Features pointing toward a diagnosis of myositis include characteristic rashes, gradual symptom onset, proximal limb and truncal weakness, other connective tissue disease features such as Raynaud’s and arthritis, and the presence of lung disease, including interstitial lung disease or unexplained infiltrates, she said.

Features pointing away from a diagnosis of myositis include a family history of a similar illness, weakness that is associated with eating or fasting, neurologic signs, cranial nerve involvement, fasciculations, severe muscle cramping, early atrophy, and creatine phosphokinase levels that are either less than 2 times or more than 100 times the upper limit of normal.

Among the conditions to consider in the presence of the features that point away from a myositis diagnosis are muscular dystrophies, metabolic myopathies, and toxic (drug-induced) myopathies, to name a few, Dr. Christopher-Stine said.

She described a number of other cases to illustrate the need for – and to help develop – a differential diagnosis in patients presenting with apparent myositis.
 

Muscular dystrophies

A 38-year-old woman with limited scleroderma and anti-PM/Scl autoantibodies developed proximal weakness over 9 months and was eventually unable to walk up a flight of stairs. She had heliotrope rash and Gottron’s sign, her serum CK was 723 IU/L, and EMG showed an irritable myopathy.

Muscle biopsy showed inflammation, and she was treated with prednisone, but this led to worsening weakness. She complained of prominent fatigue and double vision at the end of the day, and these symptoms did not improve with steroids.

Anti-AChR and anti-MuSK antibodies were negative, but she had a decrement on repetitive nerve stimulation testing.

She was treated with pyridostigmine and experienced near-complete resolution of her proximal weakness and double vision. A chest CT scan showed thymic hyperplasia; thymectomy was recommended.

In another case, a 19-year-old woman who complained of leg pain after exercise was found to have intact strength but asymmetric calf hypertrophy. Her CK level was 5,000 IU/L, and she was referred to rule out acute myositis.

A quadriceps biopsy was performed and showed abnormal dystrophin immunostaining but no inflammation.

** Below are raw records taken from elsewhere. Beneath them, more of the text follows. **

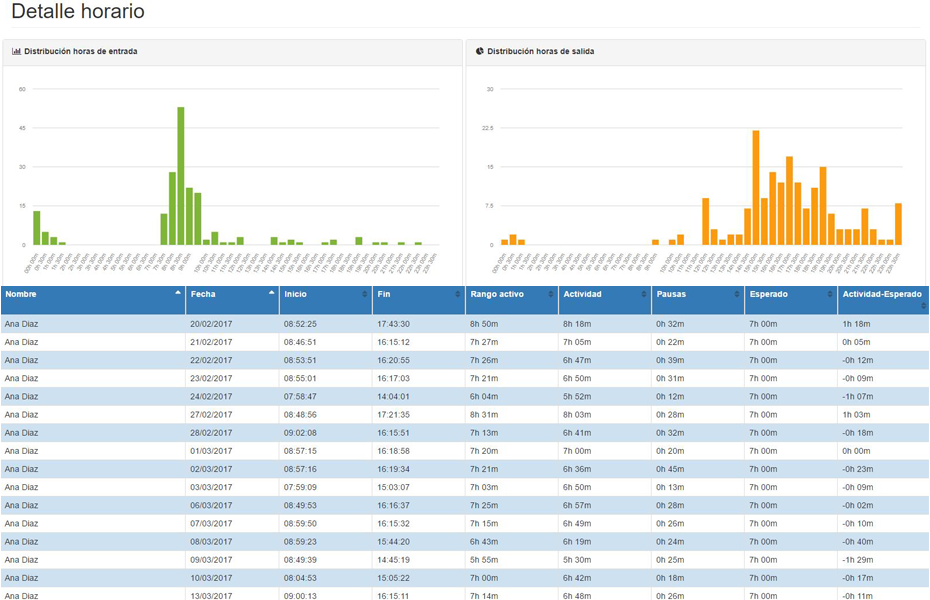
Task: Click the sort arrow in Fecha column
Action: (x=271, y=294)
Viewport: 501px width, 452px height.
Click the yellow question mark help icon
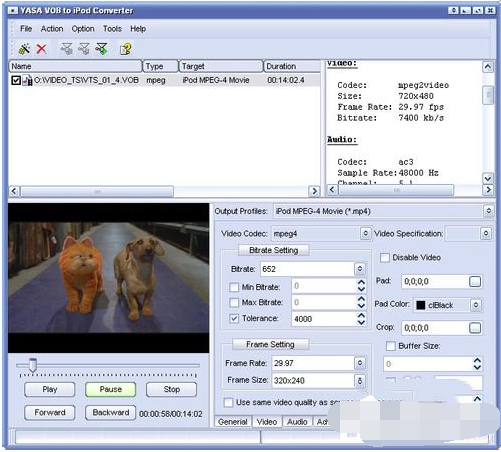(125, 49)
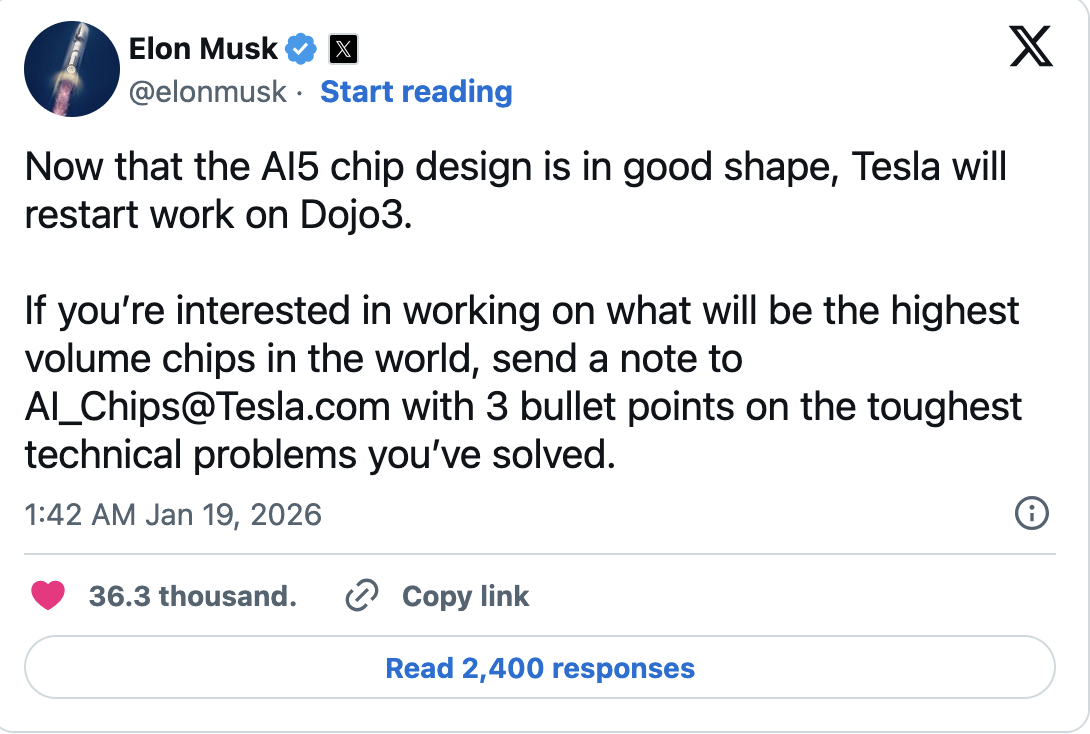
Task: Click the blue verified checkmark badge
Action: (303, 48)
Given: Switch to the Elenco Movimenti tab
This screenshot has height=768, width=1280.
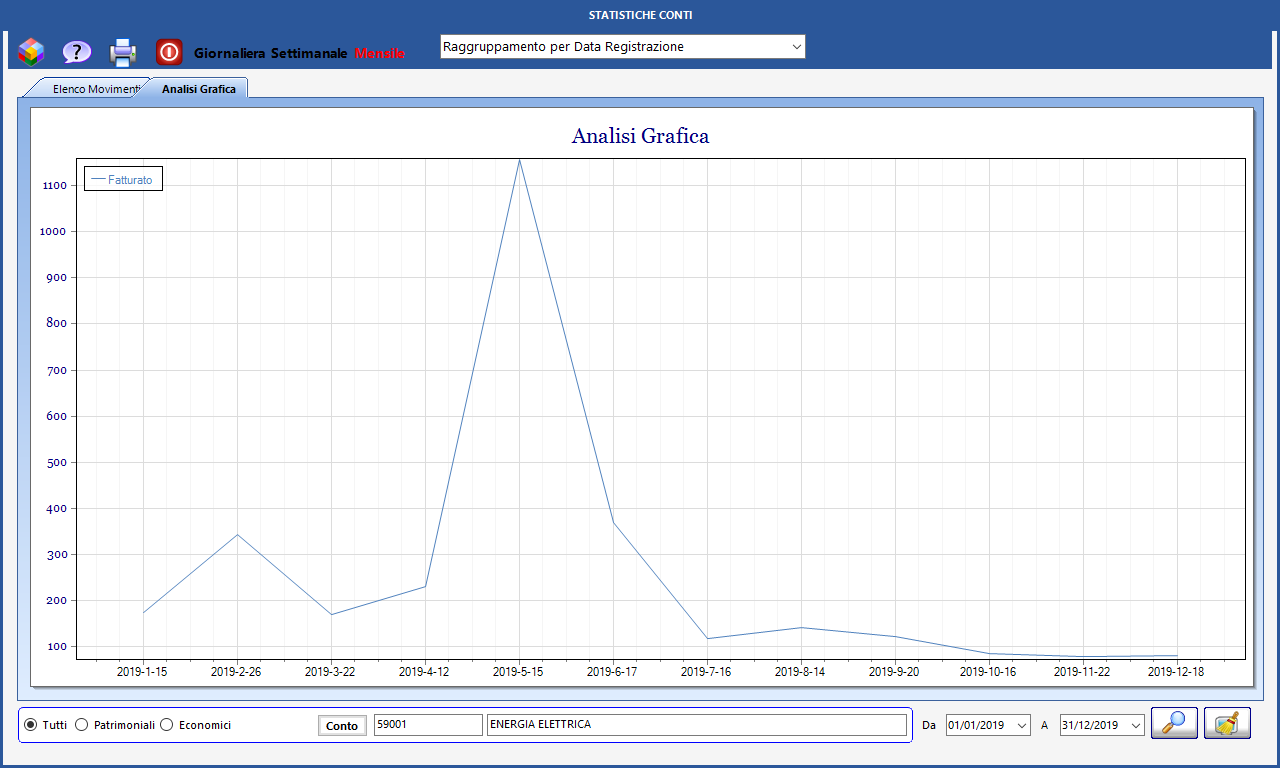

A molecular genetic analysis showed deletions in Xp21 and she was diagnosed as a manifesting carrier of Duchenne muscular dystrophy. It was recommended that she be evaluated for cardiomyopathy and receive genetic counseling.

A number of other cases presented by Dr. Christopher-Stine highlighted other muscular dystrophies that can mimic myositis, such as:

• Myotonic dystrophies. These are more often type 2 than type 1. Myotonia may be subtle, cataracts are seen early in all patients, and cardiac arrhythmias are common.
• Limb girdle muscular dystrophy type 2 B (dysferlinopathy). In the legs, this often affects the gastrocnemius muscle, and this will be visible on MRI. In the arms, it most often affects the biceps, sparing the deltoids. CKs are typically very high.
• Facioscapulohumeral muscular dystrophy (FSHD). This involves facial weakness, especially obicularis oris, in 95% of cases, as well as scapular weakness and winging, inflammation on muscle biopsy in 75% of cases, and typically is endomysial or perivascular.

Metabolic myopathies

Among metabolic myopathies that can mimic myositis are disorders of carbohydrate metabolism such as McArdle’s disease, 6-phosphofructokinase deficiency, and Pompe’s disease (adult acid maltase deficiency); disorders of lipid metabolism such as carnitine deficiency and carnitine palmitoyltransferase 2 (CPT2) deficiency; and disorders of purine metabolism, such as myoadenylate deaminase deficiency.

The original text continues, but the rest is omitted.